Collected data entries:
----

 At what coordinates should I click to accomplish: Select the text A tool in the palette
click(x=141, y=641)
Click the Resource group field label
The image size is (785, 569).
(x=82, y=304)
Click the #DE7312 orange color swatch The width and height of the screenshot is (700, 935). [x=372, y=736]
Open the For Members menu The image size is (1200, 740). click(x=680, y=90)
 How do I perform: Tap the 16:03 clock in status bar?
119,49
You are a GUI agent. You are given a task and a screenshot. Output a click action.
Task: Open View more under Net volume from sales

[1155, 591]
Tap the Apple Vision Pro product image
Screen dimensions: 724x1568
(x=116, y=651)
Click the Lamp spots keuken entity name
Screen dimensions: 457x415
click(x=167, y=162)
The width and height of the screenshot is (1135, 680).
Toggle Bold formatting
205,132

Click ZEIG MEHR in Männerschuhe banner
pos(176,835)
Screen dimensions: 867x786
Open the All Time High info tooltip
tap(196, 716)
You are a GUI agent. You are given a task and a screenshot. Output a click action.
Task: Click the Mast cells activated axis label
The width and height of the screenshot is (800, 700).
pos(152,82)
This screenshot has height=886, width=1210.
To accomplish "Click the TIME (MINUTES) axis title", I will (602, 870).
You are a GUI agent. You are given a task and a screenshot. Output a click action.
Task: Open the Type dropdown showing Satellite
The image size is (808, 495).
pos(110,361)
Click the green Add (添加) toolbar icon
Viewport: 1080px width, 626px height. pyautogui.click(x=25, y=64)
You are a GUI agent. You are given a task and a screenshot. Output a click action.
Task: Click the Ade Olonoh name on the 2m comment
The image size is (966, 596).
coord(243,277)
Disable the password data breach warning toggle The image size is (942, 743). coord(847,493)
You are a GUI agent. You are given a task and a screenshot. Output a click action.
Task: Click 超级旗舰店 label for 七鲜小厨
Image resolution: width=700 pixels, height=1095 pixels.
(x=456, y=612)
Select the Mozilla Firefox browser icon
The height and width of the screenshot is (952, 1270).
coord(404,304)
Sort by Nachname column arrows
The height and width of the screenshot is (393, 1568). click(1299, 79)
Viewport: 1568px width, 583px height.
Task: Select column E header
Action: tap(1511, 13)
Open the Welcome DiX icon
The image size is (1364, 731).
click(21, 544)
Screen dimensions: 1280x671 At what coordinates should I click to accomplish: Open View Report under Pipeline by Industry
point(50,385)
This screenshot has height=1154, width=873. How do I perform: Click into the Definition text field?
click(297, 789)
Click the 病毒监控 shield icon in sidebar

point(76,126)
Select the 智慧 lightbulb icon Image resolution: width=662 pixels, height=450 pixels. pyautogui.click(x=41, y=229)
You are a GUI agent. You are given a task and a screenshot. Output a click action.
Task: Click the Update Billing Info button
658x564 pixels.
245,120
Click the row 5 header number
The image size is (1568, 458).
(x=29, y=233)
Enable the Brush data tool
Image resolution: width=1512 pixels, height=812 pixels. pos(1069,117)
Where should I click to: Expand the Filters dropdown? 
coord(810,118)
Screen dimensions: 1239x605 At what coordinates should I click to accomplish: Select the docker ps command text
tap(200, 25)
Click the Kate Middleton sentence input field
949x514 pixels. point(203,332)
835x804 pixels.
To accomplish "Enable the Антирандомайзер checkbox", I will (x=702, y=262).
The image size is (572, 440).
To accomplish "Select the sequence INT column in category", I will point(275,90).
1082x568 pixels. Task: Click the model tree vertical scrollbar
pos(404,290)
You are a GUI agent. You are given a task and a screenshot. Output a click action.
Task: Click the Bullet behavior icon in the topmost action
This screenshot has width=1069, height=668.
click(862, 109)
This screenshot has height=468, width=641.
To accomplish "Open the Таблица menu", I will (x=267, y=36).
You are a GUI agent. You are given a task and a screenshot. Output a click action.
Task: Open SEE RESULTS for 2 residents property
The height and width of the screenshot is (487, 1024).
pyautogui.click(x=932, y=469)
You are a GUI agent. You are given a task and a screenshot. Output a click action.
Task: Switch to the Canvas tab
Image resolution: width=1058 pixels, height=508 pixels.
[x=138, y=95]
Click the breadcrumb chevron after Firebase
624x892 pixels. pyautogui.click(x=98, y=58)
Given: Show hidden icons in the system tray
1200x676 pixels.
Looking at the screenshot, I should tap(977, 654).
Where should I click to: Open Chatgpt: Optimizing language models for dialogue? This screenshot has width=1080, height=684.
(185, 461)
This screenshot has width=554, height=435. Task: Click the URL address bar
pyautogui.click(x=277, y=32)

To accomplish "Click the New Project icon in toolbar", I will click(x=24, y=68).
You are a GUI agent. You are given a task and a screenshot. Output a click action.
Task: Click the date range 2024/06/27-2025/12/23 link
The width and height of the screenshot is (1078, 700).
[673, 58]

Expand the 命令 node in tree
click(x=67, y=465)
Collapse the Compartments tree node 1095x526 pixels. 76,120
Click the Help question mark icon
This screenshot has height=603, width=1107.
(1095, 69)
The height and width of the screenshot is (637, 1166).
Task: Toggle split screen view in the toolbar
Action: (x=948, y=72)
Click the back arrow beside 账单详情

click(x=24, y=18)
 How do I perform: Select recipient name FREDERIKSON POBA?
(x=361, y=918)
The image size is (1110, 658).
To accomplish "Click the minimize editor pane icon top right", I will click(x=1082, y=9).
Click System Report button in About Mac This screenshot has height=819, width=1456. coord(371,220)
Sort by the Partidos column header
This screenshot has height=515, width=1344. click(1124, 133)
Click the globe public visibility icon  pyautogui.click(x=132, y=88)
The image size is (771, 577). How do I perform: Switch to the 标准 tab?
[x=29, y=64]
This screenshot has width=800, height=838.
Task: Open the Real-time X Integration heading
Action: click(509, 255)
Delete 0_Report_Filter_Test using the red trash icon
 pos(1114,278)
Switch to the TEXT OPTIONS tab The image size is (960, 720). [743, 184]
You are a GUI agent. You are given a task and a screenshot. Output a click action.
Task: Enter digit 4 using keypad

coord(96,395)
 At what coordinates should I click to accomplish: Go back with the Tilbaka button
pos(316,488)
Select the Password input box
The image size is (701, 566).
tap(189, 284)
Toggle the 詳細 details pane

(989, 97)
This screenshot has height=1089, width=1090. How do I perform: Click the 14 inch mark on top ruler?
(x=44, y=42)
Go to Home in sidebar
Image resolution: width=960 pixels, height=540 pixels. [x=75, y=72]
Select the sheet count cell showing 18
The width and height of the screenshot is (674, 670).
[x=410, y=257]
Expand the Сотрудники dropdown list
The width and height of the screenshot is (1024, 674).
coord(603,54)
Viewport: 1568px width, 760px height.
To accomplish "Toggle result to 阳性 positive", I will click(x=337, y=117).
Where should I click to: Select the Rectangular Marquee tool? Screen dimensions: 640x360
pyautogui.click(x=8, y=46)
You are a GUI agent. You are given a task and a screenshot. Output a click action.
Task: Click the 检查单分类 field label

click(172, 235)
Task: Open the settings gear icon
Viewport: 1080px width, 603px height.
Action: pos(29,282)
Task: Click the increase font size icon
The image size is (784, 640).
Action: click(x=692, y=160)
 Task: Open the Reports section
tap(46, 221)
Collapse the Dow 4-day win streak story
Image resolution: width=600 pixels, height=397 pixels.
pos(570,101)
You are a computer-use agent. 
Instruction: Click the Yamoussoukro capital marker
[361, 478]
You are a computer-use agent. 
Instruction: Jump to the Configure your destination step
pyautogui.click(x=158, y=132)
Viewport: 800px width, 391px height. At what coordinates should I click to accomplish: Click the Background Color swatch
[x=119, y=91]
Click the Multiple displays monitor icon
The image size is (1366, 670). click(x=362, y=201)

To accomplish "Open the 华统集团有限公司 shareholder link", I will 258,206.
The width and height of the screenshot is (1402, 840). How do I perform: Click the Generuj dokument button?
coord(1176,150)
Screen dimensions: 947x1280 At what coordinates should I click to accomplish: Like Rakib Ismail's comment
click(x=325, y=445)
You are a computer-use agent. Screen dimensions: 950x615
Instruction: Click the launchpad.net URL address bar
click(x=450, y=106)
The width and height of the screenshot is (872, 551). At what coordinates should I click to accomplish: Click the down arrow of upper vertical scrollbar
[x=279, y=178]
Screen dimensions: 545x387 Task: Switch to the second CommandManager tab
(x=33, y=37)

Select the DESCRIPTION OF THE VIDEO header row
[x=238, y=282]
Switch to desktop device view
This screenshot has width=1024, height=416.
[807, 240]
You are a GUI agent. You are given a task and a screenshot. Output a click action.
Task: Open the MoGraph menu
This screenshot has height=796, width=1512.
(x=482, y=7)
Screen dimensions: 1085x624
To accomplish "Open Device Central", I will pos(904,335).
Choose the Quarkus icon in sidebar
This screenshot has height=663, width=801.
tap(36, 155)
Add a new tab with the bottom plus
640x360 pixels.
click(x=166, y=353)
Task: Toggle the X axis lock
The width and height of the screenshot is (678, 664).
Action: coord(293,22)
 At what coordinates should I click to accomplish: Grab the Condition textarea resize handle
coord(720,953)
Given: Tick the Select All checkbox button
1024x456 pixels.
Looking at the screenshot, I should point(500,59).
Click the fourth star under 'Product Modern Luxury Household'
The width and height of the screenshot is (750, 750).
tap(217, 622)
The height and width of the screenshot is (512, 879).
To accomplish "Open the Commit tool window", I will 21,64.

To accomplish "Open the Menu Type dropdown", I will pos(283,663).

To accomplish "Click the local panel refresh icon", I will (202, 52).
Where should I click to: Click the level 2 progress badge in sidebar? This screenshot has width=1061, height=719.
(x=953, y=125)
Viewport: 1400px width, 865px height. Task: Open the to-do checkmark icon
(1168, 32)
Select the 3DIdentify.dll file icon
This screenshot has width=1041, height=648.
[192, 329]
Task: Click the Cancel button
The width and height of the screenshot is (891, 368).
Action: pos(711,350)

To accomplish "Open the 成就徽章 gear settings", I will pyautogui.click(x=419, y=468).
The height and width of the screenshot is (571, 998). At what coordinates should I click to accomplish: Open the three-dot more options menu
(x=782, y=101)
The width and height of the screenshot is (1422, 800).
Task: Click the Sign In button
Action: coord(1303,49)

----

* EXERCISE INSTRUCTIONS:
Please retype, with no changes, the lines that run from the first line of the entries to the line with "Click the #DE7312", both ends included.

* REPLY:
 At what coordinates should I click to accomplish: Select the text A tool in the palette
click(x=141, y=641)
Click the Resource group field label
The image size is (785, 569).
(x=82, y=304)
Click the #DE7312 orange color swatch The width and height of the screenshot is (700, 935). [x=372, y=736]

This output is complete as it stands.